Darwin is one of my heroes, but I believe he was wrong in seeing human evolution as a result of the same processes that account for other evolution in the biological world – especially when it comes to the size of our cranium.
Darwin had to put large cranial size down to sexual selection, arguing that women found brainy men sexy. But biomechanical factors make this untenable. I call this the smart biped paradox: once you are an upright ape, all natural selection pressures should be in favour of retaining a small cranium. That’s because walking upright means having a narrower pelvis, capping babies’ head size, and a shorter digestive tract, making it harder to support big, energy-hungry brains. Clearly our big brains did evolve, but I think Darwin had the wrong mechanism. I believe it was technology. We were never fully biological entities. We are and always have been artificial apes.
So you are saying that technology came before humans?
The archaeological record shows chipped stone tool technologies earlier than 2.5 million years ago. That’s the smoking gun. The oldest fossil specimen of the genus Homo is at most 2.2 million years old. That’s a gap of more than 300,000 years – more than the total length of time that Homo sapiens has been on the planet. This suggests that earlier hominins called australopithecines were responsible for the stone tools.

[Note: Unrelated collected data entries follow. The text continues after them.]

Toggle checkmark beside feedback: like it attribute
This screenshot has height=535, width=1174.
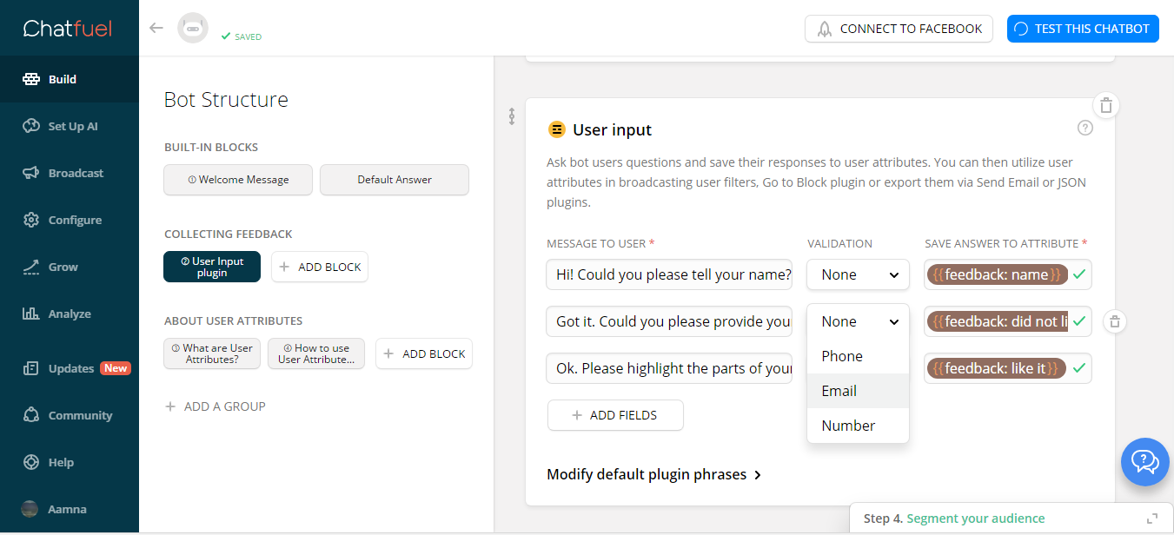click(x=1078, y=368)
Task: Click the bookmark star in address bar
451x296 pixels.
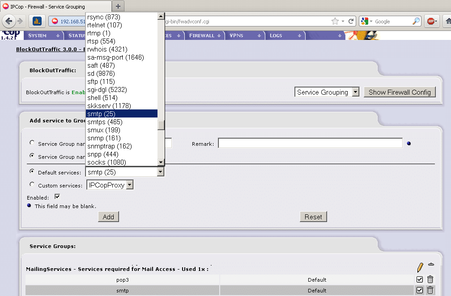Action: 335,21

Is it possible that we just don’t have a genus Homo fossil, but they really were around?
Some researchers are holding out for an earlier specimen of genus Homo. I’m trying to free us to think that we had stone tools first and that those tools created a significant part of our intelligence. The tools caused the genus Homo to emerge.

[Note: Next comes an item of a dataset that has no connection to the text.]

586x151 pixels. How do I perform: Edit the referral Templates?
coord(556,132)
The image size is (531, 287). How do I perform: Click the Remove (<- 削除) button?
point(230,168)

I don’t know how this conjecture will play out.
Social From NPR: young people are struggling to find athletes to use as a hero or role model.
My take: so what? Being a good athlete means that you are good at sports. That is fine; I enjoy boxing,NBA, NFL and track action. But being a good athlete hardly means being a hero. Scandals? Meh. Sure, I don’t like cheating. But this off the field/court/out of the ring stuff means little; these peoples are really a type of entertainer and not much else. Scandals involving our elected leaders or, say, scientists who falsify research bother me much more.
10 November 09 (noonish)
Personal note: I am feeling weird; just “off”. My digestion is out of whack, I have some thigh aches (due to the stepper?) and am just “off” and tired. I am recording this so I can see if this leads to sickness or not. I am not feeling horrible; my workout this morning was slightly sub par but within standard variation.
Posts
First, a humorous blog story:
We all get spam in our mail box and usually there’s nothing you can do about it. This time there is. I got this message today.

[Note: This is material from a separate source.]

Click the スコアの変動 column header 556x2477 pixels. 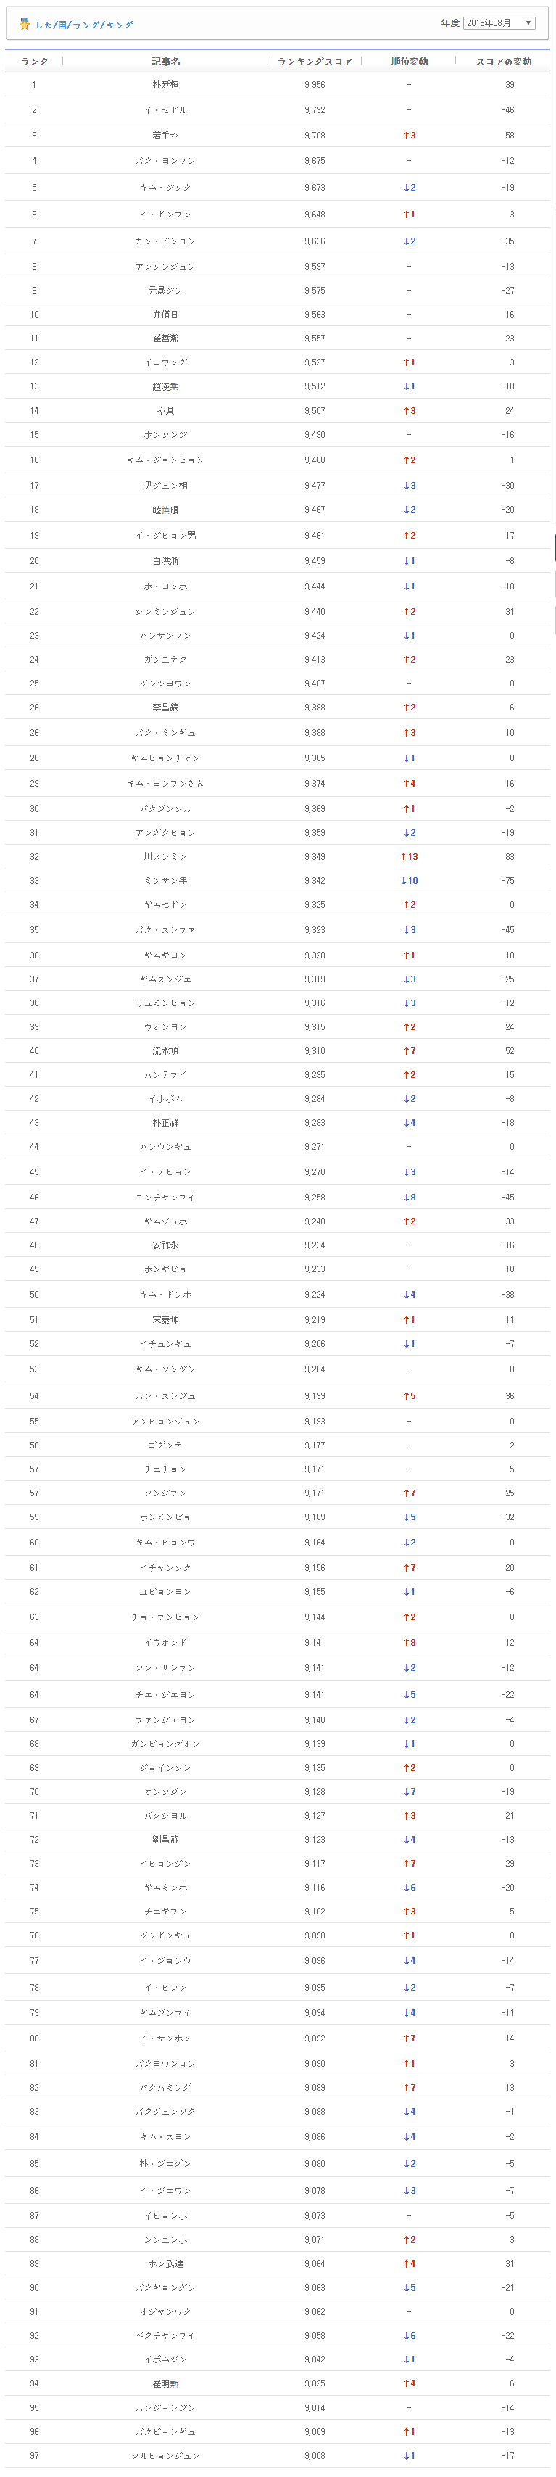point(504,62)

Subject: Award Acknowledgment for sharing great PHYSICS information to the public
Dear Blog Owner,
Our website Science.org is a informational databases and online news publication for anything and everything related to science and technology. We recently ran a poll asking our website users regarding what online informational resources they use to keep up to date or even to simply find great information. It seems many of our users have labeled your blog as an excellent source of Space information.
Note: his blog is about biochemistry and evolution. I had to chuckle.
Back when I was an undergraduate, I subscribed to Scientific American for a short while. Hence I got on some lists and I got an invitation to subscribe to some other science publication (I can’t remember which one). But I remember how the invitation started:
Dear Colleague,
We know of your work and….
And I thought: “they graded my advanced calculus homework?”
Remember that I was a run of the mill undergraduate pin-head at the time; I hadn’t done any individual research.
My friends and I had a big laugh.
Other topics
Here is an interesting case on free/anonymous speech. Note: sometimes the Constitution is on the side of the tasteless jerk.
Religion This billboard in Italy sums up what I think: “I prefer to reason rather than to believe”.
Nevertheless, religion is sometimes an appropriate topic for discussion, and yes, it is ok to attack religious beliefs (e. g., supremacy of a race, beliefs that contradict scientific evidence, beliefs that advance bigotry, etc.):
The Issue
Last week the Vatican invited Anglicans who are, as The New York Times put it, “uncomfortable with female priests and openly gay bishops” to reunite with the Roman Catholic Church. If a secular institution, Wal-Mart or Microsoft, for example, made a similar offer — Tired of leadership positions being open to women and gay employees? Join us! — it would be slammed for appealing to bigotry. Some criticism was directed at the church, but it was faint. Are we right to speak softly when discussing a subject as sensitive as religion?
Etiquette holds that religion, especially another person’s religion, should be treated with deference or, better still, silence by nonbelievers. [....]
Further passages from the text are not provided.